In Replication series, this is part 2 of the series which will give you an idea on the types of replications that exist, how one is different from another, and which one fits your requirement.

Microsoft SQL Server offer the following types of replications:

• Snapshot replication.
• Merge replication.
• Transactional replication.

The type of replication we setup depends on many factors

• Physical replication environment: which includes the number and location of computers involved in replication and whether these computers are clients’ servers.
• Nature of work and quantity of data to be replicated
• Whether the data is updated at the Subscriber.

Snapshot replication

This replication creates an identical copy of the article and their data each time it runs. When synchronization occurs or initiated, the entire snapshot is generated from scratch and sent to all the Subscribers which means it copy the entire data again, overwrites the data on subscribers. This replication does not have synchronization capability.

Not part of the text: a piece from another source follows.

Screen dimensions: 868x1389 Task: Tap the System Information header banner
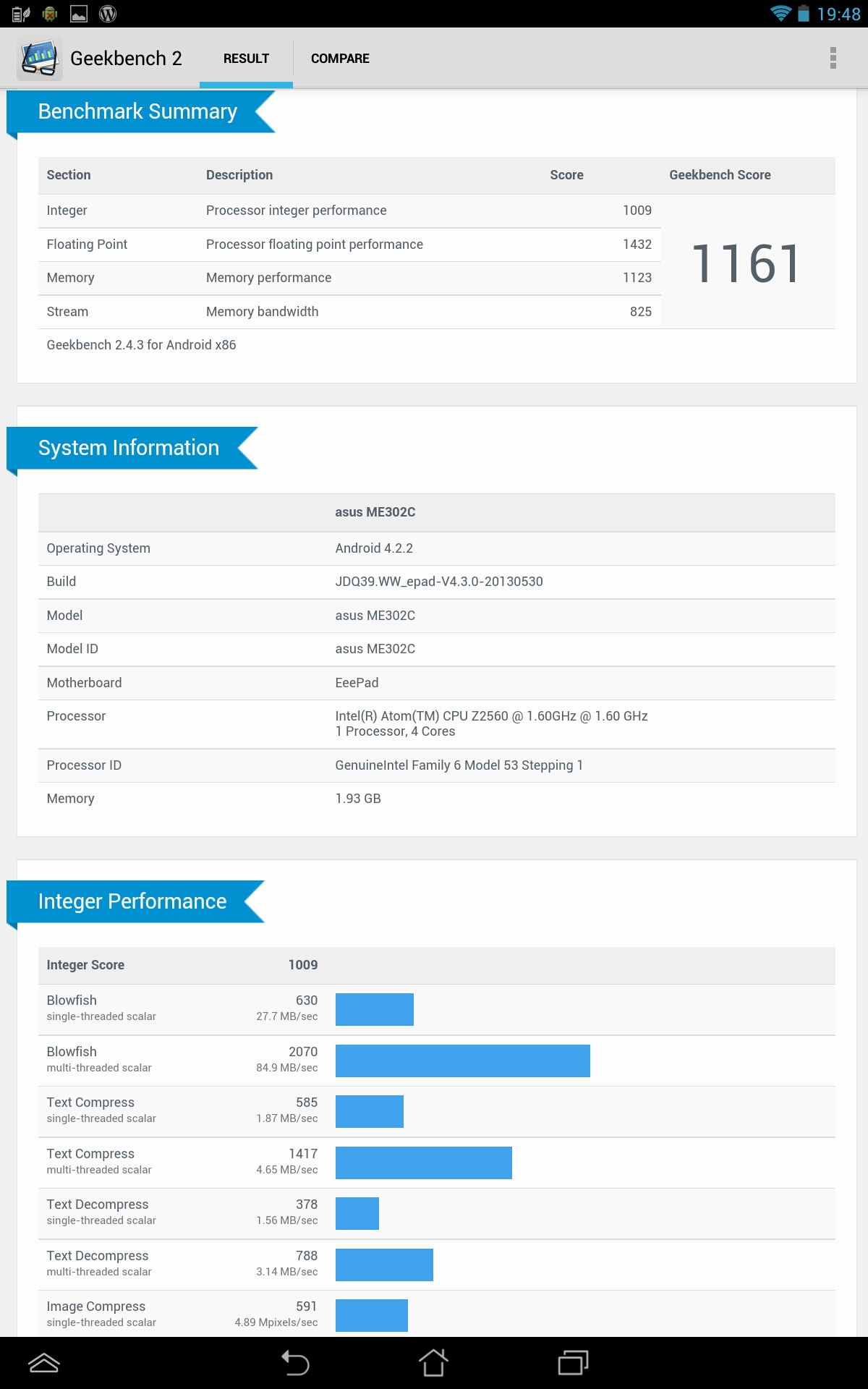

Every time snapshot replication runs, SQL server use BCP utility to write the contents of each article into the snapshot folder. During their initial setup, all other replication type generates snapshot to sync the Publisher to its Subscribers.

Snapshot replication is appropriate when data changes are substantial but not frequent.

Transactional replication

Transactional replication copies data from the publisher to the subscriber database. In transactional replication, log reader agent scans log of the publication database and scan committed transaction related to the articles. If found, those changes are pushed to the distribution database on distributor server. Later Distribution Agent apply those changes to the Subscriber server.

Transactional replication allows near-time synchronization.

Transactional replication is typically used in the following cases:

• Incremental changes to be propagated to Subscribers as they occur.
• The application requires low latency between the time changes are made at the Publisher and the changes arrive at the Subscriber.

Merge replication

Merge replications allow for data changes on the Publisher as well as the Subscriber – and vice versa and keep both in sync. Any change applied to one database will automatically be applied to the other databases. The Merge Agent is for synchronize the changes between the Publisher and its Subscribers. It identifies the articles that have changed and record those changes. Because data can be modified on both Subscriber and Publisher, it's possible for a row to be updated in two different places at the same time, which can result in data being in conflict. Merge replication comes with several built-in options to help resolve such conflicts.

This replication is typically used in the following cases:

• Multiple Subscribers get update same data at various times and propagate those changes to the Publisher and to other Subscribers.
• Subscribers need to receive data, make changes offline, and later synchronize changes with the Publisher and other Subscribers.